J’avais vraiment aimé Les Années4, sans doute car elle me rappelaient celles de ma mère, née deux ans avant Ernaux, et qu’elles ont toutes deux traversées les mêmes images : Cinémonde, les publicités Ambre Solaire, les bords de mer froide, le chagrin des femmes, la rugosité des hommes – pendant un demi-siècle.
À l’opposé, et bien que je l’ai lu très attentivement dans le lounge, malgré les annonces d’embarquement, les rires de ceux que la perspective d’un vol terrifiait et buvaient jusqu’à l’oubli de ce qui les attendait, Mémoire de fille m’a semblé être un récit brouillon encore, une brève chronique à peine achevée, mais une amère nuit d’amour s’achève-t-elle jamais ? Ce qui, finalement, est le lieu du charme de cette fragile Mémoire.

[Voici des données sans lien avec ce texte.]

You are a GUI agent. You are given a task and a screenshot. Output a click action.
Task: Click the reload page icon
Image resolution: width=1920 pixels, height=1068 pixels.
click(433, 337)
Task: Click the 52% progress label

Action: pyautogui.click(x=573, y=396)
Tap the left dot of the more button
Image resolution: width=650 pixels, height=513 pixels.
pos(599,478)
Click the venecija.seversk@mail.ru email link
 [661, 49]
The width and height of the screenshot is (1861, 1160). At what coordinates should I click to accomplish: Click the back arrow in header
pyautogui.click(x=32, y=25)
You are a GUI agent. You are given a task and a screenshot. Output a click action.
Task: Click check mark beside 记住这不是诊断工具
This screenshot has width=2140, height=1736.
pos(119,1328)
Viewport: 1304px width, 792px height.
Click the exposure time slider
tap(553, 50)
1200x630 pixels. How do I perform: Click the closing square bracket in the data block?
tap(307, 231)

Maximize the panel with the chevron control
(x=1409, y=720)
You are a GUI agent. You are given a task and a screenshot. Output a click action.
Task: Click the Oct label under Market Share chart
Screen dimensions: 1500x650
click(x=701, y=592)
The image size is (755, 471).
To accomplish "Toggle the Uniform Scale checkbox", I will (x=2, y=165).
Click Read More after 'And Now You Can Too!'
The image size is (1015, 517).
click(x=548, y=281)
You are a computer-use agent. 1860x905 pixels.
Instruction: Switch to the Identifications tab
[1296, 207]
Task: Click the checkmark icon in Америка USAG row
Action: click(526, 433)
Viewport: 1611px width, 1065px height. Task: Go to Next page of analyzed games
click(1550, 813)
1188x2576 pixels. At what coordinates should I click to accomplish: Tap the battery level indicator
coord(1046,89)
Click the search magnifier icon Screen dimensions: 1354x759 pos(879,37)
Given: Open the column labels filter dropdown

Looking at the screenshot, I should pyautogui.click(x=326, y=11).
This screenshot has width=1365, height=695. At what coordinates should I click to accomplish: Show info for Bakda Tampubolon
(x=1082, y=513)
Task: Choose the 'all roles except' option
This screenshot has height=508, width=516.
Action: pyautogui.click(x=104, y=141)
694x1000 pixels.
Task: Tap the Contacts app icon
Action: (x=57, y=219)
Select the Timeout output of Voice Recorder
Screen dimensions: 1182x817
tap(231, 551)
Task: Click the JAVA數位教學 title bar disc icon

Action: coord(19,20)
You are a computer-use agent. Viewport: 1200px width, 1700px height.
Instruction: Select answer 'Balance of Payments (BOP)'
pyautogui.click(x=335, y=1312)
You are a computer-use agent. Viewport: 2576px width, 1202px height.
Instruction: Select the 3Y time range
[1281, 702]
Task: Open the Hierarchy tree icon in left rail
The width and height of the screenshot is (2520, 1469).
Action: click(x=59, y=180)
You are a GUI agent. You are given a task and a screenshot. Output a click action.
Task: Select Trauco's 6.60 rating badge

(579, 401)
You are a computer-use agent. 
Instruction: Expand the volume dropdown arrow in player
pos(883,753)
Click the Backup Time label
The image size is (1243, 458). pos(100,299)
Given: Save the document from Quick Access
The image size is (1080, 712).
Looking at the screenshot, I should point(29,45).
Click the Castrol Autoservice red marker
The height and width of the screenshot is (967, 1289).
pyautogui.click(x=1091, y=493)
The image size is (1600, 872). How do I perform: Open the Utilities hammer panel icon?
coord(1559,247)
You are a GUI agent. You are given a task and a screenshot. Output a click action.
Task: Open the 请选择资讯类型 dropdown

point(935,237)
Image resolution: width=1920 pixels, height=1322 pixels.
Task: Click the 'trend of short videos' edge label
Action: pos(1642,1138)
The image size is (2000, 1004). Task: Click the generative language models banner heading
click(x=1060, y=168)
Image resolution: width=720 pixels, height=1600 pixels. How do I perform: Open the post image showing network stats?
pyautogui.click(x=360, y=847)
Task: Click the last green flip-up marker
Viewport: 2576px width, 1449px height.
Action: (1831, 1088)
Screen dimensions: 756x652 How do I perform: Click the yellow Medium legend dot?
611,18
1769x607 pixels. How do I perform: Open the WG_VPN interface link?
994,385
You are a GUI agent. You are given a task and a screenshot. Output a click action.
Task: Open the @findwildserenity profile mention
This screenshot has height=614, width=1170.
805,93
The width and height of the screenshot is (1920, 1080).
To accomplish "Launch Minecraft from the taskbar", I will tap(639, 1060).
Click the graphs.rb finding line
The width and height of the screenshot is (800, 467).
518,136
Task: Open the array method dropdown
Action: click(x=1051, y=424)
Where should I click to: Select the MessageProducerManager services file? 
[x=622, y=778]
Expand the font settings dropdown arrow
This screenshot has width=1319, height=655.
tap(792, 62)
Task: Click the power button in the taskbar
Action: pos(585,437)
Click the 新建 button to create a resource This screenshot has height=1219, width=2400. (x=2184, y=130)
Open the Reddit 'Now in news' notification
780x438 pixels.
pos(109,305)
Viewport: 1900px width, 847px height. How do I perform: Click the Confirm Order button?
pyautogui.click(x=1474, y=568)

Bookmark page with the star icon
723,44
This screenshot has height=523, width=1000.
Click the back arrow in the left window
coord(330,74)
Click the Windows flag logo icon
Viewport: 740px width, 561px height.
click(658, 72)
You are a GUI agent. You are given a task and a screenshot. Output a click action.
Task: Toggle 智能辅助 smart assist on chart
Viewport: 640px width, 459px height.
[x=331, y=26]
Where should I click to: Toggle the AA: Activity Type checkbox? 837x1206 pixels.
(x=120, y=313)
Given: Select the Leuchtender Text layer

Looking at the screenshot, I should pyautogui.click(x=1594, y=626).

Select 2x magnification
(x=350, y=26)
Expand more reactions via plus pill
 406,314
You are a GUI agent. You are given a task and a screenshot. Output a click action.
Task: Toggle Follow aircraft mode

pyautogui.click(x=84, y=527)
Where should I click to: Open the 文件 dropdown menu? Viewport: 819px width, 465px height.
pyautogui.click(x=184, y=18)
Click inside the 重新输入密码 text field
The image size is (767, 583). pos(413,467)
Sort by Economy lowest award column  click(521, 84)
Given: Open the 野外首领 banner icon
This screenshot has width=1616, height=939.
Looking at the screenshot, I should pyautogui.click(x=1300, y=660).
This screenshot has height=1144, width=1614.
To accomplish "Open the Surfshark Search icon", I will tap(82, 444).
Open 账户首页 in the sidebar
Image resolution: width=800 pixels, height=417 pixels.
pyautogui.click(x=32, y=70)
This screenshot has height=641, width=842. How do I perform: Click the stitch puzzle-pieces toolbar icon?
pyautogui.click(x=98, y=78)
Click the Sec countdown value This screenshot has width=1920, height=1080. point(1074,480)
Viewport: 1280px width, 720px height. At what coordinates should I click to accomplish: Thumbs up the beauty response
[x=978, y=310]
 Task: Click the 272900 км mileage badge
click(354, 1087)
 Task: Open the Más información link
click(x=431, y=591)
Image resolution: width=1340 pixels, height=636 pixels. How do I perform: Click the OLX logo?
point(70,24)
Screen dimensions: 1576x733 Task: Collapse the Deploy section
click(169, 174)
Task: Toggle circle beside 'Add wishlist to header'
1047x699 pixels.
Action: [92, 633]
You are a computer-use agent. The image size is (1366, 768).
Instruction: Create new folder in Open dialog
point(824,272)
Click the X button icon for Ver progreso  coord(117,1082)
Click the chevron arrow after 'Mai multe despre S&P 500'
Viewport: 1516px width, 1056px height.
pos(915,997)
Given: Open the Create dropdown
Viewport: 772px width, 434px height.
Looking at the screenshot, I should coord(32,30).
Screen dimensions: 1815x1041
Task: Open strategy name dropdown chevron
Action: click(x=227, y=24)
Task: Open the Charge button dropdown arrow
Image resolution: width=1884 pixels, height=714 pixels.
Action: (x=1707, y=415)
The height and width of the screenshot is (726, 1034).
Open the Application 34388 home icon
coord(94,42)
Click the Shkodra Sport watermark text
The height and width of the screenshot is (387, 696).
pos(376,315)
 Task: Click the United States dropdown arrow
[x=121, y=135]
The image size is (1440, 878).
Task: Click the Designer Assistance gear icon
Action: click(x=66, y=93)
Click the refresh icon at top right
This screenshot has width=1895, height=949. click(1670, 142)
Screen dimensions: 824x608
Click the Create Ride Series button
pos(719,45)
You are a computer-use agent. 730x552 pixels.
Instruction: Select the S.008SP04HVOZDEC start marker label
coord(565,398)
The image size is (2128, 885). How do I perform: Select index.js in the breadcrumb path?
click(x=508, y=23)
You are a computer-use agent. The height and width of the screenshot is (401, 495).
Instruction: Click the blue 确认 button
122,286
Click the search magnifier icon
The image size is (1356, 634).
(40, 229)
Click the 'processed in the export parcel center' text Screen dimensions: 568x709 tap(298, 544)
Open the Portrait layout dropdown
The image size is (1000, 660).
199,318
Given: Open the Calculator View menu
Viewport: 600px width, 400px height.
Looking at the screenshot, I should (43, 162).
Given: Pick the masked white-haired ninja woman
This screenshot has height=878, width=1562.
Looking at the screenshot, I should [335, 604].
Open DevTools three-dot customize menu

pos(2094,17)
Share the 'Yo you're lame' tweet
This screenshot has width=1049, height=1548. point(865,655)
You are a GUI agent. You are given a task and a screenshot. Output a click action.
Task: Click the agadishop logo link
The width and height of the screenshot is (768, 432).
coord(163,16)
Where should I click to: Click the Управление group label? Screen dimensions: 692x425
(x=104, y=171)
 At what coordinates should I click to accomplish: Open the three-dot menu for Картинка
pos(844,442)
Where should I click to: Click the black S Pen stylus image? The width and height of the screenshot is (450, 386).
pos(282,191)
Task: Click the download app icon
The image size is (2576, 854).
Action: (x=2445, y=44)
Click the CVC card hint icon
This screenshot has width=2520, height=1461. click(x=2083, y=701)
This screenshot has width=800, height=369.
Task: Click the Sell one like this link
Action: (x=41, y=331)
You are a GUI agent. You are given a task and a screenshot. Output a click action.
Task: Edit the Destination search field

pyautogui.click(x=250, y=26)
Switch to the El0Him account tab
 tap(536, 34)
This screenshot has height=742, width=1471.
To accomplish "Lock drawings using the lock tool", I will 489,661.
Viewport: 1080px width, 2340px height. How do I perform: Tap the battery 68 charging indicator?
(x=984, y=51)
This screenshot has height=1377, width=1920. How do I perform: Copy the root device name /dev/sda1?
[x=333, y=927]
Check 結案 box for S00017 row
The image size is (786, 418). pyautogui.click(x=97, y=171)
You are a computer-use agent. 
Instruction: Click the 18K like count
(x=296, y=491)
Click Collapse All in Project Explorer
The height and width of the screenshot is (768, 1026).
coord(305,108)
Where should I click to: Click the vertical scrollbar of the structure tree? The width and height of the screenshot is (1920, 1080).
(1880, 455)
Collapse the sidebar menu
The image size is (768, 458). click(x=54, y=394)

  1. Mémoire de fille, de Annie Ernaux. Éditions Gallimard. En librairie depuis le 1 avril 2016.
  2. Le Figaro Littéraire, le 21 octobre 2015. Dernier livre paru : « Encore un mot », éditions Points, 2013.
  3. Idem, le 22 avril 2016. Dernier livre paru : « Conversations d’un enfant du siècle », éditions Grasset, 2015.
  4. Les années, de Annie Ernaux. Éditions Folio, depuis janvier 2010.